(Beginning of LISTED RECORDS)

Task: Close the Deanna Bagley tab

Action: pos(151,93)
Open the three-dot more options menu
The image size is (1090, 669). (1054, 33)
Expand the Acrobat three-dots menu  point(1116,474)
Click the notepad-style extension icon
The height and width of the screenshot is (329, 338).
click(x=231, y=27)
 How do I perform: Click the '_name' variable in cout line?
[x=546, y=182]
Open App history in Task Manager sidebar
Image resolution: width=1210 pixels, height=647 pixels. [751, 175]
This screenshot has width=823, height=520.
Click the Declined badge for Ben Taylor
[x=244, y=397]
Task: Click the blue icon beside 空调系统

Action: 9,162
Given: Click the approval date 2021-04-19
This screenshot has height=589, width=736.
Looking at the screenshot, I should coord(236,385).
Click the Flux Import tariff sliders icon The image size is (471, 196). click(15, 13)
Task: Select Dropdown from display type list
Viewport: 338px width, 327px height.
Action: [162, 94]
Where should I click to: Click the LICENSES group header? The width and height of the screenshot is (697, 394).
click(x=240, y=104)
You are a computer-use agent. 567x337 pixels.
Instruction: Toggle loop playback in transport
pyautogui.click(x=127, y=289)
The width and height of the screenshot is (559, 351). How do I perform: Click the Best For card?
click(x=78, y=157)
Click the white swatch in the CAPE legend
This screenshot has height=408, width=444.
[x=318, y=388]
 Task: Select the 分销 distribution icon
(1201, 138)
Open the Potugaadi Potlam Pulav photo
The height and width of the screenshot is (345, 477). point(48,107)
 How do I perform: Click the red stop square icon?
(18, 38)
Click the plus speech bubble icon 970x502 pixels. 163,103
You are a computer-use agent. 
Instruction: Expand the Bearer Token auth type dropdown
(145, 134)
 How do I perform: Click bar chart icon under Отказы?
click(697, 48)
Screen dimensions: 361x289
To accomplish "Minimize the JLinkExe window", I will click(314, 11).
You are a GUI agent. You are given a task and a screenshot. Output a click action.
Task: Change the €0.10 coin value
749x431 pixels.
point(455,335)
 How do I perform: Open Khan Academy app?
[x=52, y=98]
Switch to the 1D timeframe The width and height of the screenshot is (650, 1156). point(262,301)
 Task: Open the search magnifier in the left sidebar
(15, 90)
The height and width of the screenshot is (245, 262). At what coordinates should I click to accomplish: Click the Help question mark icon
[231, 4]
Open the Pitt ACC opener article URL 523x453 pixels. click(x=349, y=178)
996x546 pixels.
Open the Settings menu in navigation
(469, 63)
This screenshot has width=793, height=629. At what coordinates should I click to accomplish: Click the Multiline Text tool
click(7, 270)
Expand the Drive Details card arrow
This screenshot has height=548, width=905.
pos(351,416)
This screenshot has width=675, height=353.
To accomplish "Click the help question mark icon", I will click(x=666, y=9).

(End of LISTED RECORDS)

EXERCISE GOAL |
Copy out the whole listing exactly; please set it all down.

RESULT OF THE TASK |
Task: Close the Deanna Bagley tab

Action: pos(151,93)
Open the three-dot more options menu
The image size is (1090, 669). (1054, 33)
Expand the Acrobat three-dots menu  point(1116,474)
Click the notepad-style extension icon
The height and width of the screenshot is (329, 338).
click(x=231, y=27)
 How do I perform: Click the '_name' variable in cout line?
[x=546, y=182]
Open App history in Task Manager sidebar
Image resolution: width=1210 pixels, height=647 pixels. [751, 175]
This screenshot has width=823, height=520.
Click the Declined badge for Ben Taylor
[x=244, y=397]
Task: Click the blue icon beside 空调系统

Action: 9,162
Given: Click the approval date 2021-04-19
This screenshot has height=589, width=736.
Looking at the screenshot, I should coord(236,385).
Click the Flux Import tariff sliders icon The image size is (471, 196). click(15, 13)
Task: Select Dropdown from display type list
Viewport: 338px width, 327px height.
Action: [162, 94]
Where should I click to: Click the LICENSES group header? The width and height of the screenshot is (697, 394).
click(x=240, y=104)
You are a computer-use agent. 567x337 pixels.
Instruction: Toggle loop playback in transport
pyautogui.click(x=127, y=289)
The width and height of the screenshot is (559, 351). How do I perform: Click the Best For card?
click(x=78, y=157)
Click the white swatch in the CAPE legend
This screenshot has height=408, width=444.
[x=318, y=388]
 Task: Select the 分销 distribution icon
(1201, 138)
Open the Potugaadi Potlam Pulav photo
The height and width of the screenshot is (345, 477). point(48,107)
 How do I perform: Click the red stop square icon?
(18, 38)
Click the plus speech bubble icon 970x502 pixels. 163,103
You are a computer-use agent. 
Instruction: Expand the Bearer Token auth type dropdown
(145, 134)
 How do I perform: Click bar chart icon under Отказы?
click(697, 48)
Screen dimensions: 361x289
To accomplish "Minimize the JLinkExe window", I will click(314, 11).
You are a GUI agent. You are given a task and a screenshot. Output a click action.
Task: Change the €0.10 coin value
749x431 pixels.
point(455,335)
 How do I perform: Open Khan Academy app?
[x=52, y=98]
Switch to the 1D timeframe The width and height of the screenshot is (650, 1156). point(262,301)
 Task: Open the search magnifier in the left sidebar
(15, 90)
The height and width of the screenshot is (245, 262). At what coordinates should I click to accomplish: Click the Help question mark icon
[231, 4]
Open the Pitt ACC opener article URL 523x453 pixels. click(x=349, y=178)
996x546 pixels.
Open the Settings menu in navigation
(469, 63)
This screenshot has width=793, height=629. At what coordinates should I click to accomplish: Click the Multiline Text tool
click(7, 270)
Expand the Drive Details card arrow
This screenshot has height=548, width=905.
pos(351,416)
This screenshot has width=675, height=353.
To accomplish "Click the help question mark icon", I will click(x=666, y=9).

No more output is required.